These five life-sized puppets will take center stage Sunday, Dec. 15, during the Wartburg Community Symphony’s holiday concert. From left the puppets represent Amahl’s mother, King Balthazar, Amahl, King Kaspar and King Melchior.

These five life-sized puppets will take center stage Sunday, Dec. 15, during the Wartburg Community Symphony’s holiday concert. From left the puppets represent Amahl’s mother, King Balthazar, Amahl, King Kaspar and King Melchior.

A troupe of life-sized puppets will join the Wartburg Community Symphony and a host of guest singers for the Dec. 15 performance of “Amahl and the Night Visitors.”

The 3 p.m. concert in Neumann Auditorium will be followed by a reception, and all visitors are welcome to visit the college’s Festival of Trees, located in the Classroom Technology Center, just down the hall from the Neumann Auditorium lobby. The symphony, under the direction of Sam Stapleton, will begin the concert with three holiday favorites: “Sleigh Ride,” “Troika” from the “Lieutenant Kije Suite” and “Christmas Festival.”

After the intermission, the symphony will take up the Gian Carlo Menotti opera that tells the story of Amahl, a disabled child with a penchant for tall tales, and his encounter with the three kings as they make their way to meet baby Jesus.

“The overarching theme, for me, is that sometimes in pursuit of who we think is Christ, we miss seeing Christ in the people around us,” said Brian Pfaltzgraff, chair of the Department of Music.

The puppets, which range from the size of a small child to about seven feet tall, were commissioned by Queen Elizabeth II and created by the Little Angel Puppet Theatre in London in 1967. In 2008, the 23 puppets were acquired by St. John’s Abbey in Collegeville, Minn.

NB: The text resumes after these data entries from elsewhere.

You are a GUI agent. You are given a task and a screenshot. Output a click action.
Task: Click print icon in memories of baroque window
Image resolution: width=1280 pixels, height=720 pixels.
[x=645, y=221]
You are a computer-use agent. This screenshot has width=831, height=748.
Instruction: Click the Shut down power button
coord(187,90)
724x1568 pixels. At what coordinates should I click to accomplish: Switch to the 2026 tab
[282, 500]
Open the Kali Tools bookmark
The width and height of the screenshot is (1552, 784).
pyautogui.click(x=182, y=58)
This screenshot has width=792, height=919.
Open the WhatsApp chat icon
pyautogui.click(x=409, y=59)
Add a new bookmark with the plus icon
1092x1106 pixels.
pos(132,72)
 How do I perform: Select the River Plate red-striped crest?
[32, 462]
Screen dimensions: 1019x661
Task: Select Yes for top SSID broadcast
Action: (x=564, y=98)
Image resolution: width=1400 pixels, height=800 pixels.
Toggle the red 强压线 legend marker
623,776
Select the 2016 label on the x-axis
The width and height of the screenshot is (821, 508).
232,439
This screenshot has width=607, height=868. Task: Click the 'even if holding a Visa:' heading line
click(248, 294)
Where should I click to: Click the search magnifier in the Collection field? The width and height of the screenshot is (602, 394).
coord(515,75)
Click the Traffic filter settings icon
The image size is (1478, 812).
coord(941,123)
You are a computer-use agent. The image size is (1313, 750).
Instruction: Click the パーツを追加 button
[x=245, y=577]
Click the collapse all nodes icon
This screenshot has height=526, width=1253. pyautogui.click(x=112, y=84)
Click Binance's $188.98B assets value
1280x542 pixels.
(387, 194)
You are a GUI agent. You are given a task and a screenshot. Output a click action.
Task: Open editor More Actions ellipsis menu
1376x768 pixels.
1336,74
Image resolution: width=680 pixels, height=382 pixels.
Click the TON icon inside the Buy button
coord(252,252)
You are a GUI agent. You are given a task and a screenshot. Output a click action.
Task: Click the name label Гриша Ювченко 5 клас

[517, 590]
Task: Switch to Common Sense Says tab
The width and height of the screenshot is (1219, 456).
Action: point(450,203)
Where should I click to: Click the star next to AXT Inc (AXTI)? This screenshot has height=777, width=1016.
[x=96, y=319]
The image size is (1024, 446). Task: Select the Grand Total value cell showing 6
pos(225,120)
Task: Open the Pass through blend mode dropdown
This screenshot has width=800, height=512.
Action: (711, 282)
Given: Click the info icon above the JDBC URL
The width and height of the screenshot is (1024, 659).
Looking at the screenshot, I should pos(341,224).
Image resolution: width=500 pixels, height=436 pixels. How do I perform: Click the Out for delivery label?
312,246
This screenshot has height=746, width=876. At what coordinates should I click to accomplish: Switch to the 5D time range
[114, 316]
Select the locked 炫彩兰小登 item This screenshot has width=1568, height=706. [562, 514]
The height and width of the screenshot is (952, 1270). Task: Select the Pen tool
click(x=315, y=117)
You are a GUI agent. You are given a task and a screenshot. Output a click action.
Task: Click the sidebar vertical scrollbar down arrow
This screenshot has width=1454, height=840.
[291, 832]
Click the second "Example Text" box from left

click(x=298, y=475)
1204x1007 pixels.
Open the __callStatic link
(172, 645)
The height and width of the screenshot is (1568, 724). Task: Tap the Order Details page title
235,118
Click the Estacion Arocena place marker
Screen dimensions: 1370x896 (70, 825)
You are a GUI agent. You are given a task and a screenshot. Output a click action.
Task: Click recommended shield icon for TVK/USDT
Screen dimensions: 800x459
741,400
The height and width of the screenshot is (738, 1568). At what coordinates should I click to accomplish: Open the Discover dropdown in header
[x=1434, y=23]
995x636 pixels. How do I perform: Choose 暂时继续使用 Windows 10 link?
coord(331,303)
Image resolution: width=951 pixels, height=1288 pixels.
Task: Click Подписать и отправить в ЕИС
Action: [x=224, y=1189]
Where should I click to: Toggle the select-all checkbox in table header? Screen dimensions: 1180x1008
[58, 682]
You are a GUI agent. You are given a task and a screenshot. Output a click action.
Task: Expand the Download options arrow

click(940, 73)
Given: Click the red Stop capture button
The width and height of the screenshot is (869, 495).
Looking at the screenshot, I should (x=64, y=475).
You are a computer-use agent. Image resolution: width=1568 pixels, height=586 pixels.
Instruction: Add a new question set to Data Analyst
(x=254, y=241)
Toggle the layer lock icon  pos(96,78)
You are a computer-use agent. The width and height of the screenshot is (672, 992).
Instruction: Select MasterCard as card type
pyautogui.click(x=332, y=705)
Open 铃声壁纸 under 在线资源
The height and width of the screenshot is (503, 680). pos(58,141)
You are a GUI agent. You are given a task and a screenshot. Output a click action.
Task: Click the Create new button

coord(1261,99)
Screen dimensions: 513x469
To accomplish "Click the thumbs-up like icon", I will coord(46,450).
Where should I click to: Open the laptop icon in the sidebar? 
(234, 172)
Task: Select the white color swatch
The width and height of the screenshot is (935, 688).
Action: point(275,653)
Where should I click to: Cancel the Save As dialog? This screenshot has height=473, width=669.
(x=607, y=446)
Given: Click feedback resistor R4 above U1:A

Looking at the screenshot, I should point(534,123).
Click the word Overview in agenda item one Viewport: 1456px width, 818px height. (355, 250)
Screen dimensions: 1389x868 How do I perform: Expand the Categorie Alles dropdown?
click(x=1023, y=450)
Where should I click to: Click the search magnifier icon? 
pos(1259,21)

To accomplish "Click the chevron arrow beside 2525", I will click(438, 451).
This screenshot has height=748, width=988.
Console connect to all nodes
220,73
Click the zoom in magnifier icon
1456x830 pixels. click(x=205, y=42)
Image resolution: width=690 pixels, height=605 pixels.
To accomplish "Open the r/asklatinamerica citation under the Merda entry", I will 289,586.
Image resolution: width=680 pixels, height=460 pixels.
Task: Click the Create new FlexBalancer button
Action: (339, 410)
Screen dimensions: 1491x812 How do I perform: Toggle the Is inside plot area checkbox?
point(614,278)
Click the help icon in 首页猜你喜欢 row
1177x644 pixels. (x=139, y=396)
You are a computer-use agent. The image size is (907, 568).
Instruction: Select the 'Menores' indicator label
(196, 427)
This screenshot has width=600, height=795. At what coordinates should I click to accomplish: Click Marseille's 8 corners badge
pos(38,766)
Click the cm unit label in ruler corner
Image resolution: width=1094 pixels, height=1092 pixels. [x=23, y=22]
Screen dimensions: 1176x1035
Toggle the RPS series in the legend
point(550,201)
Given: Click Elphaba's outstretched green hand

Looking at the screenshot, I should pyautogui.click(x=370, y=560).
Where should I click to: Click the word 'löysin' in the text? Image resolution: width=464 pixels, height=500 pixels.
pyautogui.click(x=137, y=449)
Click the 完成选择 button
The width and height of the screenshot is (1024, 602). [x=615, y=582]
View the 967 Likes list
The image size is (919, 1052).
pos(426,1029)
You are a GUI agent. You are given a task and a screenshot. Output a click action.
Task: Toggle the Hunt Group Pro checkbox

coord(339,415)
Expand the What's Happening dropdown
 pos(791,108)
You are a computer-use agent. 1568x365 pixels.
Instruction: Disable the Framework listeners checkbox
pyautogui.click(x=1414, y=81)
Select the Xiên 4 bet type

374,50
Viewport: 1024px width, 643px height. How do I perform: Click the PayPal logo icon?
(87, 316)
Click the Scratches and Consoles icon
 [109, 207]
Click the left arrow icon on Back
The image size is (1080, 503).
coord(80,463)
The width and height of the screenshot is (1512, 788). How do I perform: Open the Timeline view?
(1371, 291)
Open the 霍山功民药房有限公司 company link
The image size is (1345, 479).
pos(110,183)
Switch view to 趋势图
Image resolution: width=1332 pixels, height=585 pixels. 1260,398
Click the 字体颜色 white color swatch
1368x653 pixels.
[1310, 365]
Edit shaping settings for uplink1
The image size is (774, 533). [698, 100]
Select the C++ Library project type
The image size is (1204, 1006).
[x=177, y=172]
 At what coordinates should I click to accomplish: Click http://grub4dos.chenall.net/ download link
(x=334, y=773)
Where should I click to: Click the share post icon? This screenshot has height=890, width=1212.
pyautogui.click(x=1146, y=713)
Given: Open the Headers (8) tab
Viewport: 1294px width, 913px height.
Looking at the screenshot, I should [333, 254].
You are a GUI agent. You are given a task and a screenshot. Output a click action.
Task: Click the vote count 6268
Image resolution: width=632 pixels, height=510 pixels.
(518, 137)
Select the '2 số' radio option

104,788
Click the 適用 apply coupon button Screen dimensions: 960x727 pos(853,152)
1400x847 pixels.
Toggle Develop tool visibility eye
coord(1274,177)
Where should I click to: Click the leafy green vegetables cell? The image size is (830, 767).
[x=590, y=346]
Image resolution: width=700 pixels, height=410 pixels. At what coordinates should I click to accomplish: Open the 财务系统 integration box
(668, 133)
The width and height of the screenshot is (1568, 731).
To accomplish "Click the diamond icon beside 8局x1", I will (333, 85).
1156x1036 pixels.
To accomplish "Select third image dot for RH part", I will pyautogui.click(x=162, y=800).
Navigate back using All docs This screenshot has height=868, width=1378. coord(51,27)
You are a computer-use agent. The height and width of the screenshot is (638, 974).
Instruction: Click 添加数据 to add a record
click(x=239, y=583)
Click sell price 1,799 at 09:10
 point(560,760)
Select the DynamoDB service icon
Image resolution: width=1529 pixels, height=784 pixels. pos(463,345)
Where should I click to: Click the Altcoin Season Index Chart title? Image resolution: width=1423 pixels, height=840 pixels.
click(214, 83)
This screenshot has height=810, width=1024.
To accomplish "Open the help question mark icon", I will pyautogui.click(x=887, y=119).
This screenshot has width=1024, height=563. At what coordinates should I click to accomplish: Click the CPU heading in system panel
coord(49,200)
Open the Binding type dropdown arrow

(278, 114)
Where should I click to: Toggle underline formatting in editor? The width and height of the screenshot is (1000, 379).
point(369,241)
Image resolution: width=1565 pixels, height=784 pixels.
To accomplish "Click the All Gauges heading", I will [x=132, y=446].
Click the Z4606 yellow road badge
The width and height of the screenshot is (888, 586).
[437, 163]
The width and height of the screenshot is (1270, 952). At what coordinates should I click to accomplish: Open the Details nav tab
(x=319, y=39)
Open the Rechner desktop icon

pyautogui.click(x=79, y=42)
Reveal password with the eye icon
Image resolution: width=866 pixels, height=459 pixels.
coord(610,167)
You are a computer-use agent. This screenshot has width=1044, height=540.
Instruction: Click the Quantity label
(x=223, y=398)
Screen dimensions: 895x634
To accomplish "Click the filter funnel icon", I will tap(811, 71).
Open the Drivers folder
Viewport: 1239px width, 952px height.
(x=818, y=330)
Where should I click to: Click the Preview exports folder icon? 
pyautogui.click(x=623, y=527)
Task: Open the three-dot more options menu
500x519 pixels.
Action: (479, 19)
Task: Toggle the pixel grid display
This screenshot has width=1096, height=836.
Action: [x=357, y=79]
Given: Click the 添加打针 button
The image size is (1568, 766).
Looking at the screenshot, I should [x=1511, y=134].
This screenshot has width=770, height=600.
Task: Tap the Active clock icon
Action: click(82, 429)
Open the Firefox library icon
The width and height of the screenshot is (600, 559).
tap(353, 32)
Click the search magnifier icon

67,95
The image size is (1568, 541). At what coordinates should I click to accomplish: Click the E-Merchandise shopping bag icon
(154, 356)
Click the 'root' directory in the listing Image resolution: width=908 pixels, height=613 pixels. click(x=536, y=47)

Pfaltzgraff was introduced to them in November when he and three Wartburg students were asked to join the Lourdes High School choir for a three-night performance of “Amahl and the Night Visitors” in Rochester.

“At the end of that run, I was commenting that we had a couple of performances coming up and lamenting that we couldn’t do a full-blown production because we don’t have the time with the symphony,” Pfaltzgraff said. “Brother (Paul-Vincent) Niebauer said ‘Why don’t you use our puppets?’”

He took the idea back to the Wartburg Community Symphony Board, which jumped at the opportunity.

Each puppet takes at least two puppeteers to operate. The first holds the puppet — some weigh up to 25 pounds — while the second manipulates the arms. A combination of community members and Wartburg students, many of whom will perform in a live-action version of the opera in January, will operate the puppets.

“They look fantastic and completely unexpected and, in some cases, completely bizarre,” Pfaltzgraff said. “There will be a visual element that will be attractive for youngsters, and much of the music is known by a lot of people. I grew up thinking that I was the only kid on the planet whose parents were odd or square enough to listen to a show like this.”

Tickets are $17 for adults and $7 for K-12 youth. Admission is free for children under 5 and Wartburg College students with a student ID.